Task: Rewrite the data from the line containing "The width and height of the screenshot is (886, 502)." through the line containing "pyautogui.click(x=941, y=78)", replacing every "screenshot" with "screen capture" and keeping everything else unchanged.
------------------------
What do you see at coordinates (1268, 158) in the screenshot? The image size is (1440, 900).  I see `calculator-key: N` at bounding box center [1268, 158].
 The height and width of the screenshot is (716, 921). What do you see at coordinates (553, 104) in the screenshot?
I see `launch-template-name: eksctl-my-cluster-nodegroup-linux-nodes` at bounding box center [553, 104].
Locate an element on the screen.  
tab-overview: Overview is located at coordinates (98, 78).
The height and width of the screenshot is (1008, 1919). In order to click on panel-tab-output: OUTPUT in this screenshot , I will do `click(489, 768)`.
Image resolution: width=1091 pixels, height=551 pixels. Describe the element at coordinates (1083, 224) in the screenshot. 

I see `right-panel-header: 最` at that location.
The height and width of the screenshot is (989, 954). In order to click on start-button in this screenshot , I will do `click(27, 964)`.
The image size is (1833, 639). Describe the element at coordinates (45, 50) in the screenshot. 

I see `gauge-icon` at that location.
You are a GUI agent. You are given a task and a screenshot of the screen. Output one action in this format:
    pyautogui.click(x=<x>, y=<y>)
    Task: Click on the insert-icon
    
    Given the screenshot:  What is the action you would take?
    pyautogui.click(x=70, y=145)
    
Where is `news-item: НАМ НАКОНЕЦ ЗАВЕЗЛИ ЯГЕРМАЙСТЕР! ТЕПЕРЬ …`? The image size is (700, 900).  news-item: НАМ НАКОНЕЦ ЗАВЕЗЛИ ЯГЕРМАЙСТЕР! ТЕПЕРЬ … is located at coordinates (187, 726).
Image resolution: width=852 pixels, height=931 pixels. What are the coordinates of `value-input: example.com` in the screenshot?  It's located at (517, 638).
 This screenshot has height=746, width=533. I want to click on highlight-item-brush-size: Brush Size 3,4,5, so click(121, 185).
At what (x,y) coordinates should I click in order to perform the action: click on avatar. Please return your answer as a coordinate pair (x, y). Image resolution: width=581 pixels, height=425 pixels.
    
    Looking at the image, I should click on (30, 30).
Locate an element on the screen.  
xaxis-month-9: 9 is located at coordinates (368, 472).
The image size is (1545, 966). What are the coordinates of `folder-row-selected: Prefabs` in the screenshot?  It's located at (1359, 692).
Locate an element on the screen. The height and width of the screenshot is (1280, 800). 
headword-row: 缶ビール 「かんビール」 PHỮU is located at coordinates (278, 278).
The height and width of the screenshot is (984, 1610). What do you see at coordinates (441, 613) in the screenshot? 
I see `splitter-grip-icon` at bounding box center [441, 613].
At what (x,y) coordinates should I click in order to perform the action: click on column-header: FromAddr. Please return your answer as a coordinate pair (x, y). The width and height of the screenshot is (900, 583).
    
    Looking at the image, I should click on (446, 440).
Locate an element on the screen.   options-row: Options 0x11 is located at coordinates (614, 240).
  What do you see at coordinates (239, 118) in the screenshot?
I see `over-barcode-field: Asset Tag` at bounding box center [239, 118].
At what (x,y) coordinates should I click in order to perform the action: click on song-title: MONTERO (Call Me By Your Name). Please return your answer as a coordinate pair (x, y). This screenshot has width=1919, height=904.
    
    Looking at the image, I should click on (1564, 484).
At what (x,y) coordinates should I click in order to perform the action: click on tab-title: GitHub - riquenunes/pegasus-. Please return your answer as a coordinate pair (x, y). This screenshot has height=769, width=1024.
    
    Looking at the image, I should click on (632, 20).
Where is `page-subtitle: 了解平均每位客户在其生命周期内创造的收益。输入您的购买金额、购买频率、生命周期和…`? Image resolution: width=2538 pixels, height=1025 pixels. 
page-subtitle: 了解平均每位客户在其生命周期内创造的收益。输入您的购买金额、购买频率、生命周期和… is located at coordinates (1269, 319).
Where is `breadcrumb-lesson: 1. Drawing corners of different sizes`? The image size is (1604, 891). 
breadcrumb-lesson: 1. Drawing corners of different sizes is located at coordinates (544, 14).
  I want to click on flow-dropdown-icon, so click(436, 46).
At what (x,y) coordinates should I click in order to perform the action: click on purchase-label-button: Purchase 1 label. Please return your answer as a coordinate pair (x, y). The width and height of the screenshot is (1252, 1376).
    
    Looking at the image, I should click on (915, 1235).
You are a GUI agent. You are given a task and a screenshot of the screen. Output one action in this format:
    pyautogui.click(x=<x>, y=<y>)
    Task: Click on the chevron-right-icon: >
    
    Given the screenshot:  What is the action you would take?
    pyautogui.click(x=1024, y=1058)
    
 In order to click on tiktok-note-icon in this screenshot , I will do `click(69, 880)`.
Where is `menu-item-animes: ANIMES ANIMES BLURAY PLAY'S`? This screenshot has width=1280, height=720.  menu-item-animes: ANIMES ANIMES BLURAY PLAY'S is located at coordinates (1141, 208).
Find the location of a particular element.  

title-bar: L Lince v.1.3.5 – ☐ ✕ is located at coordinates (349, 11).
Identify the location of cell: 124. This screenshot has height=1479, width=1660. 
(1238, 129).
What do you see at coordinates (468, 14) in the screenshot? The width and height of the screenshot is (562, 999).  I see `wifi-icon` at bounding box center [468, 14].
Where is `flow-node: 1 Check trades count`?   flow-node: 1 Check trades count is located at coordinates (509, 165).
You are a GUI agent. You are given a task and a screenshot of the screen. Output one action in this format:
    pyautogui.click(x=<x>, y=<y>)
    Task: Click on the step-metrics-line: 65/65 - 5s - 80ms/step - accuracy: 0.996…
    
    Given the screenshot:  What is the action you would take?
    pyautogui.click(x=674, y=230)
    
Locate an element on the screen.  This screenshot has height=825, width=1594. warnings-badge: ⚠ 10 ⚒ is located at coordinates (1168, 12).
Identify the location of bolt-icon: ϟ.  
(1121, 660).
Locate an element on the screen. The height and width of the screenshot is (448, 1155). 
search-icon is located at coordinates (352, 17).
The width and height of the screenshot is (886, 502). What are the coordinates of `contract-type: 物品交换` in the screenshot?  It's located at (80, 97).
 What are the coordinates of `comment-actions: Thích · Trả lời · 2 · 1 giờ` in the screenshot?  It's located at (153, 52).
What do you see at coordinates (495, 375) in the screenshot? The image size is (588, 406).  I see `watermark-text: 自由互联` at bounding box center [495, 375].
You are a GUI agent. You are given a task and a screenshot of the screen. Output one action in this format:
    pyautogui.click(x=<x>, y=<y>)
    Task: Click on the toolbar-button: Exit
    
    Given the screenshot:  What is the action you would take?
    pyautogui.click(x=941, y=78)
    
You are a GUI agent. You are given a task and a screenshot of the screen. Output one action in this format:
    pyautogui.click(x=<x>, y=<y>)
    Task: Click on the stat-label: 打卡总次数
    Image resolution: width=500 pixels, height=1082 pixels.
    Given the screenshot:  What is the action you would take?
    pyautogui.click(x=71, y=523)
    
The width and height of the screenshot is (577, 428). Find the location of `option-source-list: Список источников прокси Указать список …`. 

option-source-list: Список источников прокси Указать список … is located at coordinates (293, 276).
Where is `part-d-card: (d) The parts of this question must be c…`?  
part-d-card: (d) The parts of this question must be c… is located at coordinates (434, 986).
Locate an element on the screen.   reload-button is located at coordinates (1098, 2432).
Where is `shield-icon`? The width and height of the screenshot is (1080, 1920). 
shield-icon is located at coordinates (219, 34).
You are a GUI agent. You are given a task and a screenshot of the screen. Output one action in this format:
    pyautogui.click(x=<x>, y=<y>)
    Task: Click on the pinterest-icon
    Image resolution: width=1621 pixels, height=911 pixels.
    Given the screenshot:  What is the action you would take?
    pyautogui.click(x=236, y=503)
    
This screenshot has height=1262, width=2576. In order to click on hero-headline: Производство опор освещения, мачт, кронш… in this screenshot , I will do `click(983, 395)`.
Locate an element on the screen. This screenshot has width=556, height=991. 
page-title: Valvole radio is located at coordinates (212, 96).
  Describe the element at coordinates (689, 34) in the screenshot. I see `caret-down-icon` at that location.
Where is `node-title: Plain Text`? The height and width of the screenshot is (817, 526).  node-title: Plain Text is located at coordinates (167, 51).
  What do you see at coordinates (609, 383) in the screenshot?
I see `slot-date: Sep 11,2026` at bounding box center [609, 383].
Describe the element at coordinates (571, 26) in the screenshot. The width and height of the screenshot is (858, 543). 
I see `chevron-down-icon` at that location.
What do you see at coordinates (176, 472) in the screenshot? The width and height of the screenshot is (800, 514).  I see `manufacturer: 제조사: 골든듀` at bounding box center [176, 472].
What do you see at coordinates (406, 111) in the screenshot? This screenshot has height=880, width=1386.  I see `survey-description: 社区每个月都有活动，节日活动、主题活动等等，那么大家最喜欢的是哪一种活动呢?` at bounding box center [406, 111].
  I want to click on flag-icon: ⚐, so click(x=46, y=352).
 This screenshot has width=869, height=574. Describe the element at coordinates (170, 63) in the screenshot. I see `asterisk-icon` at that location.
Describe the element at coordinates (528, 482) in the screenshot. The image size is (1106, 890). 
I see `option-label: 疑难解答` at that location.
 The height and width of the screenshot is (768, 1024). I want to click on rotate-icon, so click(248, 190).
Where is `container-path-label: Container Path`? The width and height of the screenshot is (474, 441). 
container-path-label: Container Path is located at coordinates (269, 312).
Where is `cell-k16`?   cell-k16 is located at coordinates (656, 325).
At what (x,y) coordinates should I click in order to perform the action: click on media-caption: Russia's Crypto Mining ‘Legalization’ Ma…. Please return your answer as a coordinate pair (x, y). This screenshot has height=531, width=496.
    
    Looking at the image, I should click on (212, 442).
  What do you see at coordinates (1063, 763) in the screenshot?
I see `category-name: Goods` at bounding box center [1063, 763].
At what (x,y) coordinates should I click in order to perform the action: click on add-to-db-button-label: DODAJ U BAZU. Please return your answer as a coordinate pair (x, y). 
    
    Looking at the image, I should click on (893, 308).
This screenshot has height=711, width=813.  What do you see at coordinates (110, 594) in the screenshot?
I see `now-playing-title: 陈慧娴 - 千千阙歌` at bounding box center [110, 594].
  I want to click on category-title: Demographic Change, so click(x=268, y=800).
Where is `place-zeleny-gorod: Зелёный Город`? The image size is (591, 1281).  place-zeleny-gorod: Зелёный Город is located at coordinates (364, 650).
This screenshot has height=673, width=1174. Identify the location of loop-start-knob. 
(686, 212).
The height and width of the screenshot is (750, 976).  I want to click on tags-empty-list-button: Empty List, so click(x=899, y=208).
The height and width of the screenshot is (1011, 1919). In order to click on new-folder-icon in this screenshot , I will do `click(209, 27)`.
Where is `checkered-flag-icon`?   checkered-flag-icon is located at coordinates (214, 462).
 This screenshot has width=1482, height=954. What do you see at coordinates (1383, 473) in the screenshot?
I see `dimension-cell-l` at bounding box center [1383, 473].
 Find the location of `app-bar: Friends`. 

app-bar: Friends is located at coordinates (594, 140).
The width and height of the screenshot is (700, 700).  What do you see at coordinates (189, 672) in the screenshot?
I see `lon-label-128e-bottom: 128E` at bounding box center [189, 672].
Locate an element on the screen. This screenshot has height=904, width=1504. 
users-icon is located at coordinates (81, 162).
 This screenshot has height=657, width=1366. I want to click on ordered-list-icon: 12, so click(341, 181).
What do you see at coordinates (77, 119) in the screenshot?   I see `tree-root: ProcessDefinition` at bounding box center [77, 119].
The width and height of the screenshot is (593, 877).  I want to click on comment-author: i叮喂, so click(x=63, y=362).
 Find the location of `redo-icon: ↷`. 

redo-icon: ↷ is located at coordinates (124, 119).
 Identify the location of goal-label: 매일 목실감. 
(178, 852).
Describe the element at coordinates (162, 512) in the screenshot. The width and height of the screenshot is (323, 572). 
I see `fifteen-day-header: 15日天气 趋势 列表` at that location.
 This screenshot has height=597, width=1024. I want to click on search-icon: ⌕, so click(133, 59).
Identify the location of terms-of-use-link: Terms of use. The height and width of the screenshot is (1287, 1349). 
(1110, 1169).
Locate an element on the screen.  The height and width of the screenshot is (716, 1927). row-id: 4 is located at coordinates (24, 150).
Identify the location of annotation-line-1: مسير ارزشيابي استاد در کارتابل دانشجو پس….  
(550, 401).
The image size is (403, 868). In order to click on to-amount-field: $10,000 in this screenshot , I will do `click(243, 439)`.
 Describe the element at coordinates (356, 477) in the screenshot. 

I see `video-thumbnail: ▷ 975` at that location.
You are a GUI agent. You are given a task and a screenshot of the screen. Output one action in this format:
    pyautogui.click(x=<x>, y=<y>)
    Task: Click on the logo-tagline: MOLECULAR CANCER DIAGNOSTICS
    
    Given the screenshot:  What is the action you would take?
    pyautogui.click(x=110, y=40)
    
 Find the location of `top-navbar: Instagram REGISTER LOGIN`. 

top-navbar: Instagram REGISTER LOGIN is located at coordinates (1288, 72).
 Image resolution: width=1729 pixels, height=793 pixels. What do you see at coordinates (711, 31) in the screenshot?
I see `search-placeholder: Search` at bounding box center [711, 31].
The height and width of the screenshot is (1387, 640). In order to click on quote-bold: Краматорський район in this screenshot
------------------------
Solution for this exercise:
The width and height of the screen capture is (886, 502). What are the coordinates of `contract-type: 物品交换` in the screen capture?  It's located at (80, 97).
 What are the coordinates of `comment-actions: Thích · Trả lời · 2 · 1 giờ` in the screen capture?  It's located at (153, 52).
What do you see at coordinates (495, 375) in the screen capture? The image size is (588, 406).  I see `watermark-text: 自由互联` at bounding box center [495, 375].
You are a GUI agent. You are given a task and a screen capture of the screen. Output one action in this format:
    pyautogui.click(x=<x>, y=<y>)
    Task: Click on the toolbar-button: Exit
    
    Given the screen capture:  What is the action you would take?
    pyautogui.click(x=941, y=78)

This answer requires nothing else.